Exercise data -

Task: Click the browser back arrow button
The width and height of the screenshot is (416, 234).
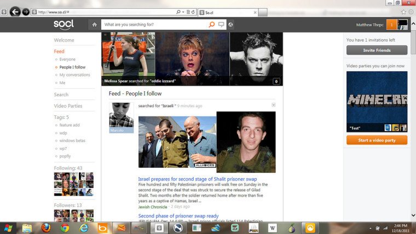Action: (15, 11)
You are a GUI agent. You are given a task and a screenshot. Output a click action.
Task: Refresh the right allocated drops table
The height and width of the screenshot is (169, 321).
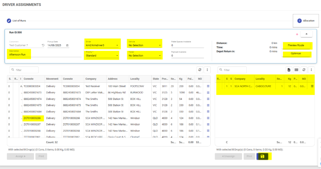tap(304, 70)
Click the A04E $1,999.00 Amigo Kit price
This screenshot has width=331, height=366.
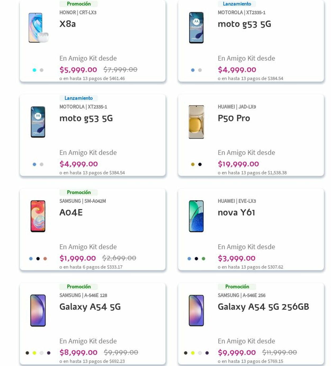pyautogui.click(x=78, y=258)
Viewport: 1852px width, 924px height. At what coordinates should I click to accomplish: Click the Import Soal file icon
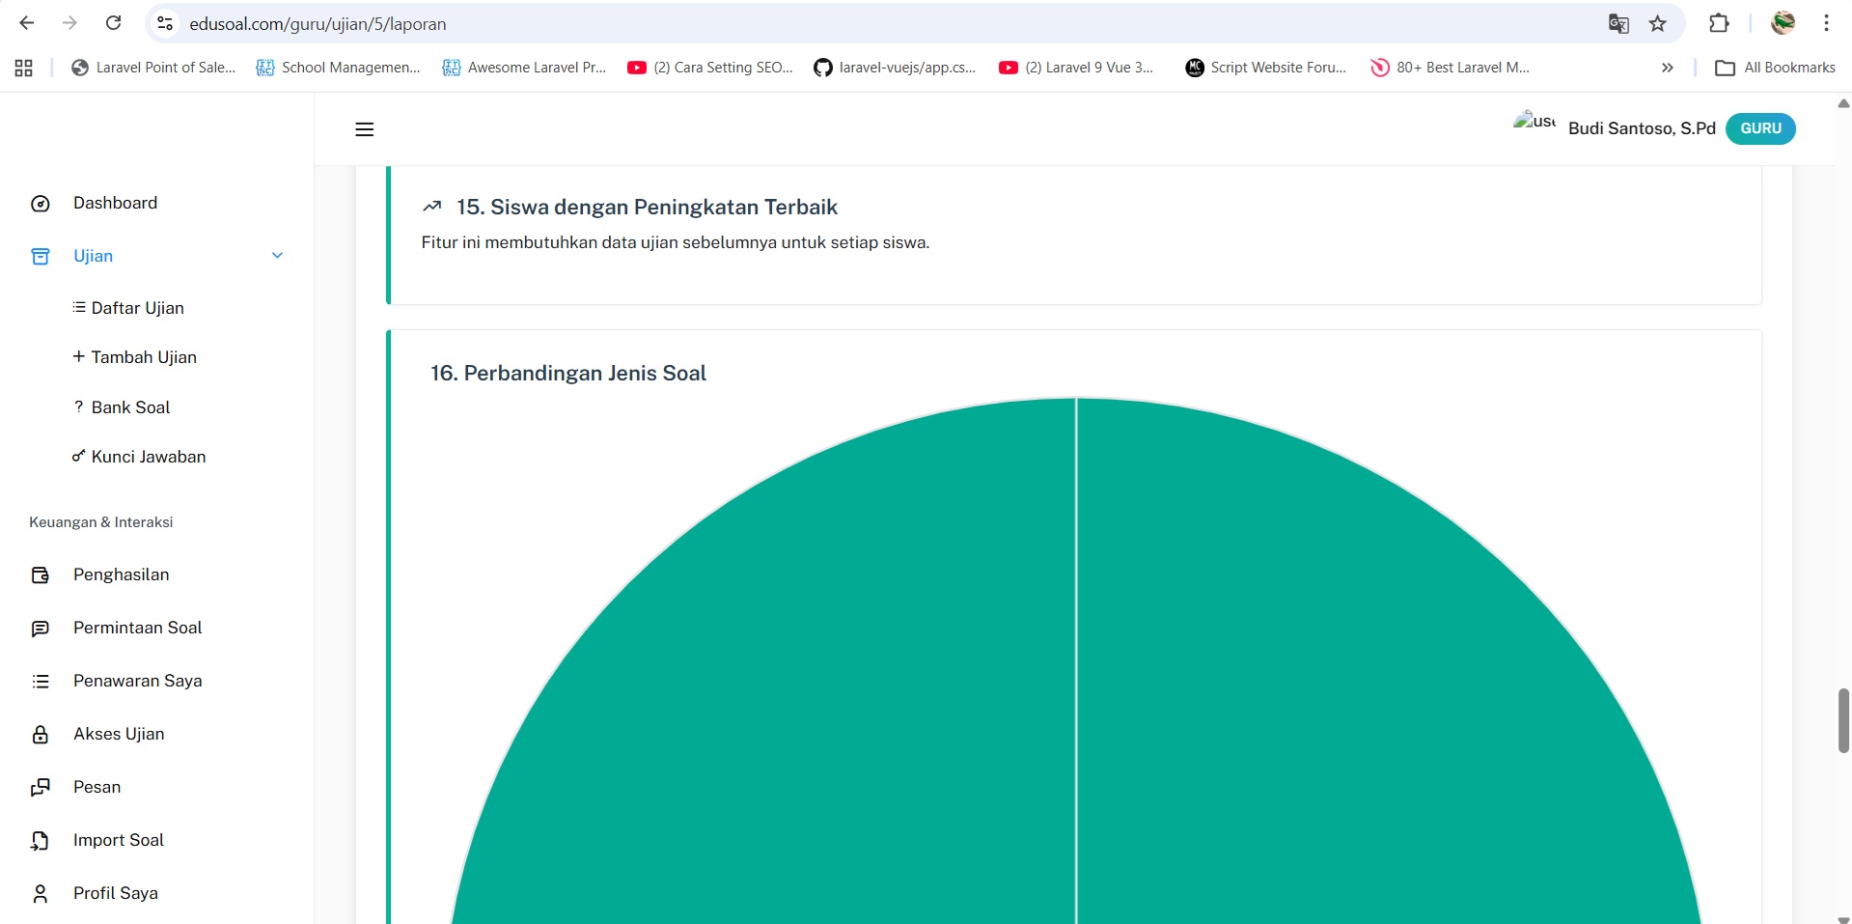(41, 841)
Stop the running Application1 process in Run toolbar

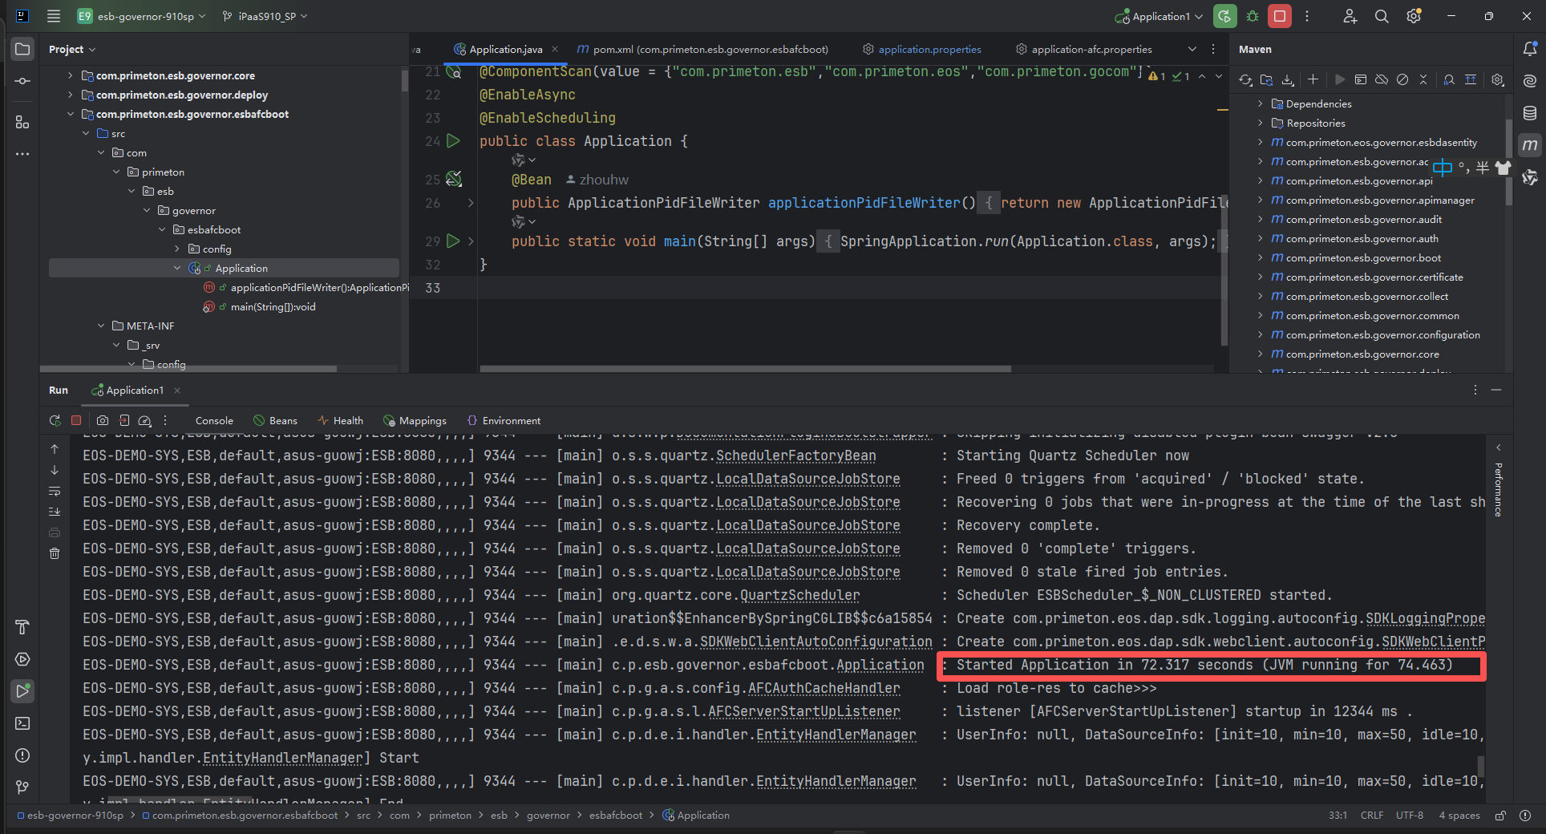coord(76,420)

Requirement -
What you return should match the material word for word, apart from the pictures.

Result of the exercise -
Task: Click the browser back arrow button
The width and height of the screenshot is (416, 234).
Action: (15, 11)
You are a GUI agent. You are given a task and a screenshot. Output a click action.
Task: Refresh the right allocated drops table
The height and width of the screenshot is (169, 321).
tap(304, 70)
Click the A04E $1,999.00 Amigo Kit price
This screenshot has width=331, height=366.
pyautogui.click(x=78, y=258)
Viewport: 1852px width, 924px height. At what coordinates should I click to accomplish: Click the Import Soal file icon
(41, 841)
Stop the running Application1 process in Run toolbar

coord(76,420)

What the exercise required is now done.